The spelling in the survey table is Word2World and MobileDreamer.

Why This Matters For Alex’s Agenda

Digital world models are the closest conceptual neighbor to the local idea of digital-world robots: agents that can observe, remember, simulate, and act in digital or operational systems. The bridge is strong, but not automatic.

Scaling Test-Time Compute for Agentic Coding adds a narrower but useful agentic-coding lesson. It is not a world model, but it shows that long digital action-observation trajectories are too noisy to reuse raw. Structured summaries become the interface for selecting and refining future attempts. For digital world models, this supports a representation contract: the system needs a compact state of prior experience, but the compression must preserve the transition facts that matter for future actions.

CWM shows the code-domain version:

code / repo context + tool action
  -> program state, output, tests, or files

The target for observability and operations is different:

telemetry + service graph + event stream + operator action
  -> future telemetry, risk, reward, and recovery state

The analogy is useful because both need explicit action-observation trajectories. The boundary is equally important: web/GUI/code world models are usually structured around symbolic or executable software state, while production operations require numeric time series, graph time series, irregular event streams, hidden concurrent actors, delayed effects, failed actions, and human-approval semantics.

Evaluation Pattern

For digital world models, visual fidelity is secondary. The useful tests ask whether the model supports decision-making:

  • Does the predicted rollout preserve DOM, file-system, repository, GUI, or game state over many steps?
  • Does a changed action produce a directionally correct changed future?
  • Does the model handle error branches: permission denial, timeout, missing API, failed command, bad input, stale state, or race?
  • Can predictions be checked by execution, tests, type checks, UI oracles, or replay?
  • Does planning through the model improve real-environment success without exploiting simulator errors?
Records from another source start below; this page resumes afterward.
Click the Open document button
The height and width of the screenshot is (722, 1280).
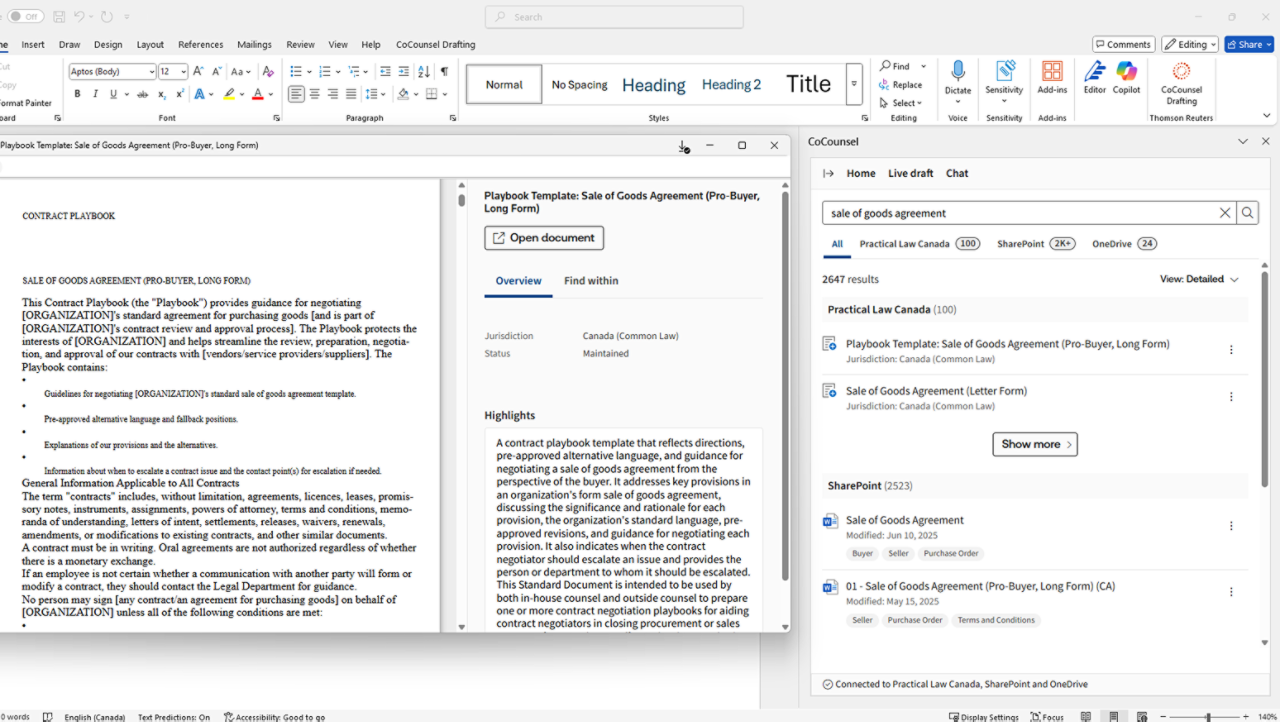pos(544,238)
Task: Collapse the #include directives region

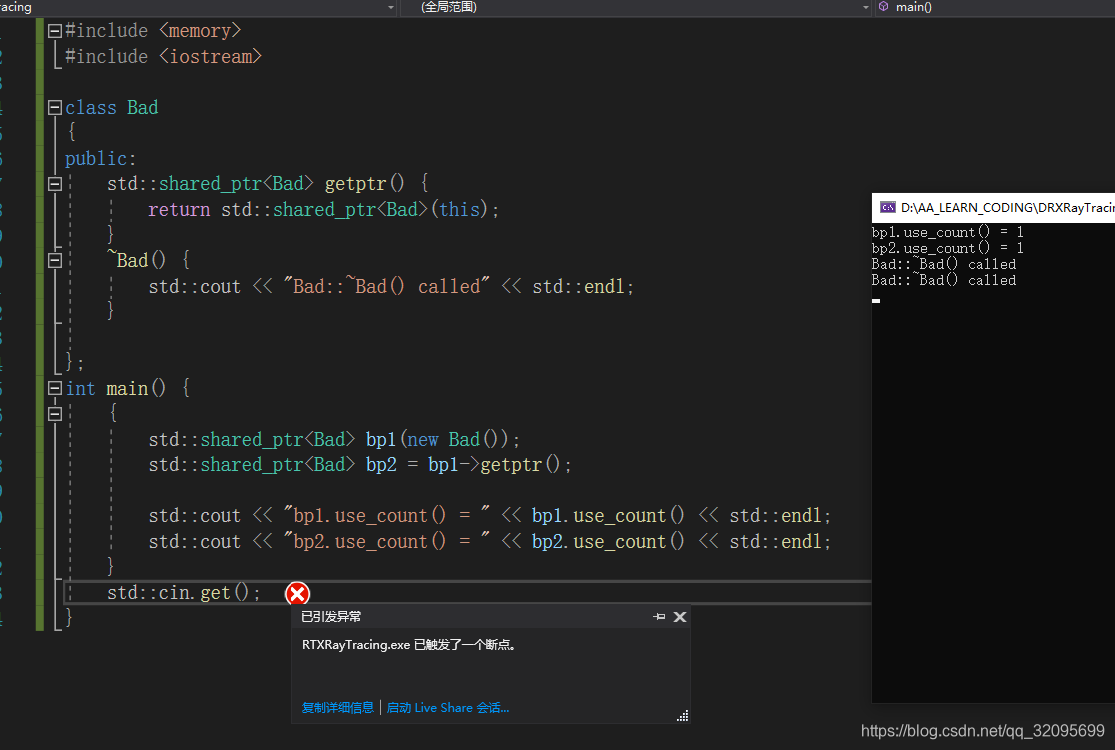Action: coord(54,30)
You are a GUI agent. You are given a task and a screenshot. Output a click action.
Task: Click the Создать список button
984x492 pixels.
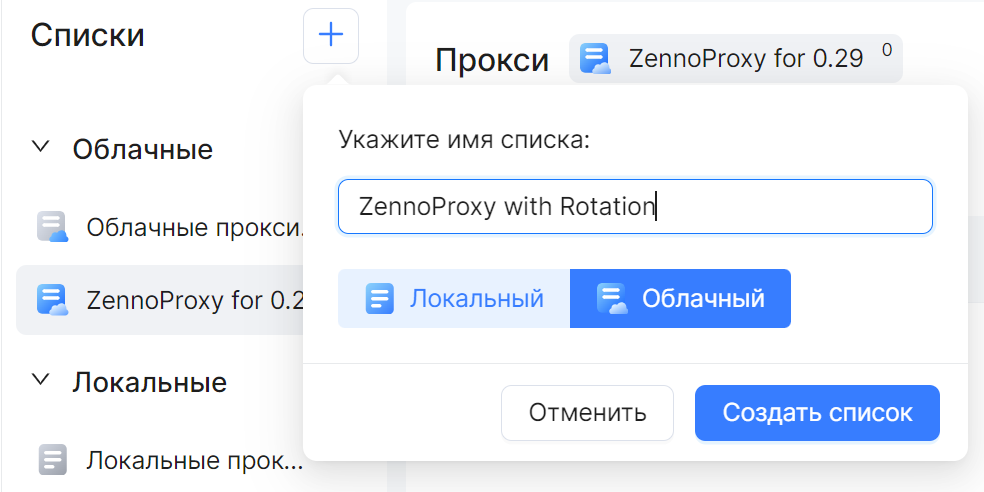(817, 413)
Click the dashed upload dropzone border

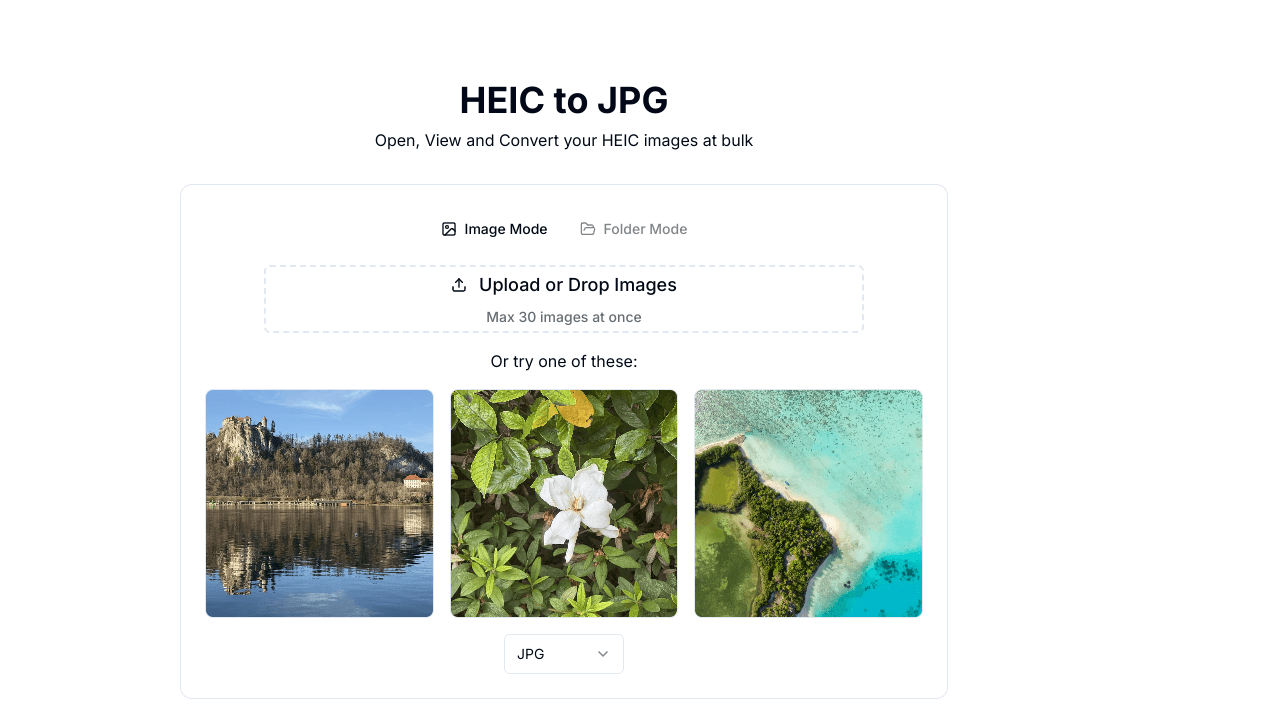563,267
The L3 boundary should be stricter than ordinary replanning. For operations, evidence-driven model revision should mean governed updates from replayable evidence, with regression tests, canary checks, rollback paths, and audit trails. An agent that changes its plan inside a fixed simulator is still using the model; it is not necessarily revising the model’s governing laws.

Relation To World Models

Digital world models are one branch of World Models. The classic World Models source used visual game trajectories and action-conditioned latent rollout; modern digital world models move the same idea into software environments where much of the state is structured and verifiable.

Genie is a useful visual game-world boundary case: it makes generated environments controllable through learned latent actions, but its state is image/video rather than DOM, API, file-system, or executable program state. It should transfer as an action/interface pattern, not as proof that pixel-level video rollout is enough for software or operations control.

For this wiki, the most valuable digital-world models are the ones that make the action/state contract explicit enough to transfer toward action-conditioned time-series systems. A screenshot-only GUI simulator is less useful than a simulator that preserves the underlying state machine, action log, and outcome semantics.

Open Questions

  • Can digital world models combine learned rollouts with hard symbolic checks, such as type checking, execution, tests, and API contract validation?
  • Which output representation is best for GUI and web worlds: pixels, sketches, DOM diffs, executable code, browser state, or hybrid latents?
  • When should prior digital-agent experience be stored as textual summaries, learned latent state, executable tests, workspace artifacts, or reusable tools?
  • How should a digital world model represent hidden concurrent users and delayed external services?
  • Can web/GUI world-model training teach anything durable about SRE telemetry control, or is the transfer mostly architectural?
  • What benchmark would show that an operations world model improves action ranking, WAIT decisions, and safe human escalation?